Michael Kindt's Blog, page 517

February 18, 2011

Lily's Lube Job

Enis the Penis ran the local Rocket Lube and I’m not even kidding. He was also a reserve policeman and I’m not kidding about that either. The Rocket Lube changed the oil of young women who didn’t know how to change it themselves, and also of rich people who couldn’t be bothered with it, all busy shopping like they were. $35.99 for the full treatment, which included the oil, the oil change, and a once-over of your other lubricants. When the customer was a young woman, Enis the Penis and his cohorts would scare her with lies about the state of her vehicle so she would end up buying a bunch of filters and shit, squeezing another 30, 40 bucks out of her.

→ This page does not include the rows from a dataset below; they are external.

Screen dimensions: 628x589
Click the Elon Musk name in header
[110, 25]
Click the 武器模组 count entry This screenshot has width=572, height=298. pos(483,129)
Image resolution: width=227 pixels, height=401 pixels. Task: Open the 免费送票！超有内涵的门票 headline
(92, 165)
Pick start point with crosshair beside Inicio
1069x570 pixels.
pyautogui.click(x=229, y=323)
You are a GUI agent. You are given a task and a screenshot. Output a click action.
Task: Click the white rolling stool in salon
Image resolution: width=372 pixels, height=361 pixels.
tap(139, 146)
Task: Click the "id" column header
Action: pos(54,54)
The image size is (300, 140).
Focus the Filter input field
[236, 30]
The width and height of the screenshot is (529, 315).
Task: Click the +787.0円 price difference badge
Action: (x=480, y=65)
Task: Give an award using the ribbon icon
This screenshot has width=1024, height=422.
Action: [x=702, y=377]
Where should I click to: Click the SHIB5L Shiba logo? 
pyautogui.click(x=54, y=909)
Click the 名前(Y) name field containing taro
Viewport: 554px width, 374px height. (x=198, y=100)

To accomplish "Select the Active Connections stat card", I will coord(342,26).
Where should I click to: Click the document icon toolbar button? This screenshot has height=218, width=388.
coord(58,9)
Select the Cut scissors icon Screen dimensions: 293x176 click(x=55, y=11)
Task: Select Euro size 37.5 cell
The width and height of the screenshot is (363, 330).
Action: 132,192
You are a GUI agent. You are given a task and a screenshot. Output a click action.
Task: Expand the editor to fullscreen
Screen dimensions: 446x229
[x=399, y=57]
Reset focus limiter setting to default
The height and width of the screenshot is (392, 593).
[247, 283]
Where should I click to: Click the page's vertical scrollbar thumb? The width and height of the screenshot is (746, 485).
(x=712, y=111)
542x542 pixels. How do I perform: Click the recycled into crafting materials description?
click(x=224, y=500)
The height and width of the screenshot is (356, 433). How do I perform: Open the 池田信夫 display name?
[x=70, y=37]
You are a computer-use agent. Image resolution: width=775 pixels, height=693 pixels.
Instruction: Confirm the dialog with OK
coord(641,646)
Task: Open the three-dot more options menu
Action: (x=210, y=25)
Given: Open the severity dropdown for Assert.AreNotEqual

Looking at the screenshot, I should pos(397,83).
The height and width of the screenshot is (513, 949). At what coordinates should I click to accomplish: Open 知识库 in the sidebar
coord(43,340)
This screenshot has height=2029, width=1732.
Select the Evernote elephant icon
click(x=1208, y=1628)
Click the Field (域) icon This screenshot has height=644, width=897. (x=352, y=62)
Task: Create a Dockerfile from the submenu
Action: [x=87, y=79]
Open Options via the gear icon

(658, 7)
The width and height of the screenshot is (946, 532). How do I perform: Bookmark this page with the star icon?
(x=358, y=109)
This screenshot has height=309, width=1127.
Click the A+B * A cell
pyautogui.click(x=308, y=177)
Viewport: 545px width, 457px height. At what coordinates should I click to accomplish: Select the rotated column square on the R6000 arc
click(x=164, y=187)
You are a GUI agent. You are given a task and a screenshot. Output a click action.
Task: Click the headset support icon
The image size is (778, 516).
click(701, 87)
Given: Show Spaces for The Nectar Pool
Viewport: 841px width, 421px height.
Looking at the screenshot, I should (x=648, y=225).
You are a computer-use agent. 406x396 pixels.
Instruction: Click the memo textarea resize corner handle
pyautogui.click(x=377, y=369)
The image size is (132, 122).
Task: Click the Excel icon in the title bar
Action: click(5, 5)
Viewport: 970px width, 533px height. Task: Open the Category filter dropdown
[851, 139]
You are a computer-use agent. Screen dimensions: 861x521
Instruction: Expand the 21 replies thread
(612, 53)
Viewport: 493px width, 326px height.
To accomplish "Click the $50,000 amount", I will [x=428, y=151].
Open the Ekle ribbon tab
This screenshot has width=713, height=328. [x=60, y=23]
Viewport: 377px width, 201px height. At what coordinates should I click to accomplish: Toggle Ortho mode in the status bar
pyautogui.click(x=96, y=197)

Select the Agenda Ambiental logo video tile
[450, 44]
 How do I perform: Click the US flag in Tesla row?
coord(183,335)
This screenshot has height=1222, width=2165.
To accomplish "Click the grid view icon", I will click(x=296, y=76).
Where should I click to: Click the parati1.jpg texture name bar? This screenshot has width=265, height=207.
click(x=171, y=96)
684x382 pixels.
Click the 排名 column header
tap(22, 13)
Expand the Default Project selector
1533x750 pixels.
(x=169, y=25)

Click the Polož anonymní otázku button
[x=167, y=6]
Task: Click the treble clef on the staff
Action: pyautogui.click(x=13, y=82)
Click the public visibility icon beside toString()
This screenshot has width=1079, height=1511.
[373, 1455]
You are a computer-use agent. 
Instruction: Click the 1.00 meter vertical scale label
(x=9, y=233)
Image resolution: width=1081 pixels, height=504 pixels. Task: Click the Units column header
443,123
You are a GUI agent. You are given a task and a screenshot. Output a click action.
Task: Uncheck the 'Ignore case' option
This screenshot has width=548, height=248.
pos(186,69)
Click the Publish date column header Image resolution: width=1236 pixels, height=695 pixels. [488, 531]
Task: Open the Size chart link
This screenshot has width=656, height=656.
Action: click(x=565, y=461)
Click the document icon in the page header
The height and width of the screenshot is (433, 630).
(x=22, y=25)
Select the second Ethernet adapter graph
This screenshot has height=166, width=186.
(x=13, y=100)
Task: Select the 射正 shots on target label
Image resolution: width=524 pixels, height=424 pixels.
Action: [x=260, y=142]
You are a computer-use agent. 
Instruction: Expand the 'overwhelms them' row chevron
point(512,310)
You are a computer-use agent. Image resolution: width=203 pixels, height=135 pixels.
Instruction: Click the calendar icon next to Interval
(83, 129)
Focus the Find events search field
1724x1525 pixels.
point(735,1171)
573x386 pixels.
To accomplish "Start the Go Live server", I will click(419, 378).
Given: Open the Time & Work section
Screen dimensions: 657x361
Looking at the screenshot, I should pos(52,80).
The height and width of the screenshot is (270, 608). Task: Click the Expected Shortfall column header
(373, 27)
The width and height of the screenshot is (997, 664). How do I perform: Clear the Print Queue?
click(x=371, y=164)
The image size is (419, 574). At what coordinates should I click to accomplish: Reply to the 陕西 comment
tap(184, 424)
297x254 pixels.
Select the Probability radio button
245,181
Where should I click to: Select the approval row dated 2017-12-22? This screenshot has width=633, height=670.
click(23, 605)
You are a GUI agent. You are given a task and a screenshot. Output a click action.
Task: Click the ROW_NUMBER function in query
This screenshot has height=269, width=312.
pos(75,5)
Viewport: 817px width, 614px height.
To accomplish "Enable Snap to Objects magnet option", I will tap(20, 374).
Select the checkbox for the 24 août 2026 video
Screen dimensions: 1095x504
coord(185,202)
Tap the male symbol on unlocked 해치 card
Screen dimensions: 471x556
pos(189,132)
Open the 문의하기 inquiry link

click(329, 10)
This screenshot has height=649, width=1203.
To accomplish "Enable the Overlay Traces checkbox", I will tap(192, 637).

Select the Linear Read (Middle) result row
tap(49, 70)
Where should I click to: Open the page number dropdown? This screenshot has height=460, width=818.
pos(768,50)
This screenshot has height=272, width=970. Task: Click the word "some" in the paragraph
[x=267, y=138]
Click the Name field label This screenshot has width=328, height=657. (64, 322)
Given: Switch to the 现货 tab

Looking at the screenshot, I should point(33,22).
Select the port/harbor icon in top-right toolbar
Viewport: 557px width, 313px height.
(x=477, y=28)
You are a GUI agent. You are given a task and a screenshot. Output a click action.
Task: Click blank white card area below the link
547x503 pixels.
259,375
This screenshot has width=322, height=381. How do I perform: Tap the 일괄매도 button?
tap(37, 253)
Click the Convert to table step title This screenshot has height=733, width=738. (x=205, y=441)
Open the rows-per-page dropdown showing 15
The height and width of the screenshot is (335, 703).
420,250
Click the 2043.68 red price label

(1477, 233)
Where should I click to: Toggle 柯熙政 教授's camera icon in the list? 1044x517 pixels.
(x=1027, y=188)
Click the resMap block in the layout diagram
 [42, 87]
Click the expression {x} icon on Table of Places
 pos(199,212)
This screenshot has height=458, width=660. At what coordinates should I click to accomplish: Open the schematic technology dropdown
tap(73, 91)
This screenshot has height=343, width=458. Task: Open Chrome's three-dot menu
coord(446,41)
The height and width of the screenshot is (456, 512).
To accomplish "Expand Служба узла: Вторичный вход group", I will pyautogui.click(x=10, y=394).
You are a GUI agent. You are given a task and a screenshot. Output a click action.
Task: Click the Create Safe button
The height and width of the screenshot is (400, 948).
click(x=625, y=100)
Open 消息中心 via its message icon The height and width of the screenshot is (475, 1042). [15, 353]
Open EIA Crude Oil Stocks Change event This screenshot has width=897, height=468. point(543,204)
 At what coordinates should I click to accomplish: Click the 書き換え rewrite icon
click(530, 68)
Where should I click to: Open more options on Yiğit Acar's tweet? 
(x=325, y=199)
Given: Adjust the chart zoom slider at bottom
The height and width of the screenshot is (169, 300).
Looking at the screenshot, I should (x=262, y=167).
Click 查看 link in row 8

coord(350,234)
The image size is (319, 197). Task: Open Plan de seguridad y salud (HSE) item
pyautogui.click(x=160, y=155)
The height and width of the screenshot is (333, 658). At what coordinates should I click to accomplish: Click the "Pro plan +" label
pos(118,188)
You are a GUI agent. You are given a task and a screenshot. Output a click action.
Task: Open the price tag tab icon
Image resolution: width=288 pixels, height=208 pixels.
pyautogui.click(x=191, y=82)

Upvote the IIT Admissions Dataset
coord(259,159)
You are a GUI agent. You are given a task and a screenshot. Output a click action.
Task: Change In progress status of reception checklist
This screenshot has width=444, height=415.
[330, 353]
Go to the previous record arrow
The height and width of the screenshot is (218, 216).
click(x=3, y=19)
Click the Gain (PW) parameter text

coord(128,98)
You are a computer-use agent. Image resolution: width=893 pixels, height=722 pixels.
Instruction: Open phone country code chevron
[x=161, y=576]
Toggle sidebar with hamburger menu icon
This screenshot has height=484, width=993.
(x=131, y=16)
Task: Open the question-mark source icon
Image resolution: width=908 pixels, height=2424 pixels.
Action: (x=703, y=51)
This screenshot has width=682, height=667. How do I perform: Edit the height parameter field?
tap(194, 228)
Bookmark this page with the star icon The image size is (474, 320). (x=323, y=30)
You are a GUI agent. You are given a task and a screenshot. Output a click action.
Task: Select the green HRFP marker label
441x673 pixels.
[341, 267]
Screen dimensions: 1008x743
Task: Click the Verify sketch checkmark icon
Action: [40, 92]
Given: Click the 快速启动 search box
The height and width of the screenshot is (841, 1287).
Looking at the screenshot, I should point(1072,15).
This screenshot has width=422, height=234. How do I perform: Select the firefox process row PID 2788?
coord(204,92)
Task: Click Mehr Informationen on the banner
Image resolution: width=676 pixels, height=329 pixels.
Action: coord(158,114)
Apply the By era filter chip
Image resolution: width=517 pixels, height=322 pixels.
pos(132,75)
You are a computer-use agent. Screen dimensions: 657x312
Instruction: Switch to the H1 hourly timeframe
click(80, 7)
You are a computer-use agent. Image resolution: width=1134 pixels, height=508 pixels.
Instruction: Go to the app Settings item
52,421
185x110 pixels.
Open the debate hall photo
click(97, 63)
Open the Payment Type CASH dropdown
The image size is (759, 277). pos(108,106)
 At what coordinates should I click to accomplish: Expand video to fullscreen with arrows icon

Enis the Penis was a tool and his stupid, grease-monkey cohorts were the tools of a tool. Enis thought he was smart, lying to a 22-year old woman, telling her how if she didn’t get a new filter for her tranny fluid she was going to end up ruining the Johnson Rod. He’d snicker at his wit. “And another thing….” he’d say. “And another thing….”

And the poor woman would pay and pay.

What a colossal dick Enis the Penis was. When there was a special event in town, like a halfway decent band or during the Sturgis Motorcycle Rally, he got to play cop. Holy shit, did he get off on that. Even though he’d only work, like, four hours in the evening, he’d put the uniform on first thing in the morning and wear that bitch all day long, rattling to anyone who’d listen about how he was in the ‘reserves’ and how ‘needed and important’ he was.

He was an even bigger dick on those occasions, as you can imagine. It takes a special kind of asshole to want to be a cop in the first place, to want to be a professional buzzkill, to want to be a snooty, tattling hall monitor with a gun. But it takes a cosmic kind of asshole to want to pretend to be one.

Lily is a friend of mine and she needed her oil changed. Even though I told her not to, she went down to the Rocket Lube to get it done. She was young, just 23, and very headstrong. She wouldn’t listen to me.

All of my friends are young, in their 20s mostly, one or two in their early 30s. I can’t fucking stand people my own age. And men my own age are the worst–all that vacuous talk of golf and boats. It makes my skin crawl.

“Well,” Lily said to me. “You change it then.”

I refused, citing my aversion to physical labor. I did warn her about what was going to happen. “They’re gonna change your oil and then tell you how you need new filters on everything. They’re gonna tell you how your car is on the verge of ruin if you don’t act now.”

She said she was 3000 miles over and had no choice. “Besides, I won’t fall for that crap. What do you take me for?”

It was during the Rally when she went down there, so Enis was busy playing cop. His shit-brown uniform was neatly pressed as he ordered around his minions from his perch by the microwave. Whenever he was playing cop his cohorts at the Rocket Lube turned into his minions. It was the damnedest thing.

He sprang to his feet when he saw Lily drive up.

Lily is extremely attractive, you see, and not in a plastic, artificial, magazine type way, either. She’s curvy, corn-fed, and deliciously Midwestern. There’s thickness and substance to her and a very real naturalness that is, by today’s standards, completely exotic. Even though she was dressed casually for this particular occasion, wearing sweats and glasses rather than her contacts, her beauty was as obvious as a politician’s lie.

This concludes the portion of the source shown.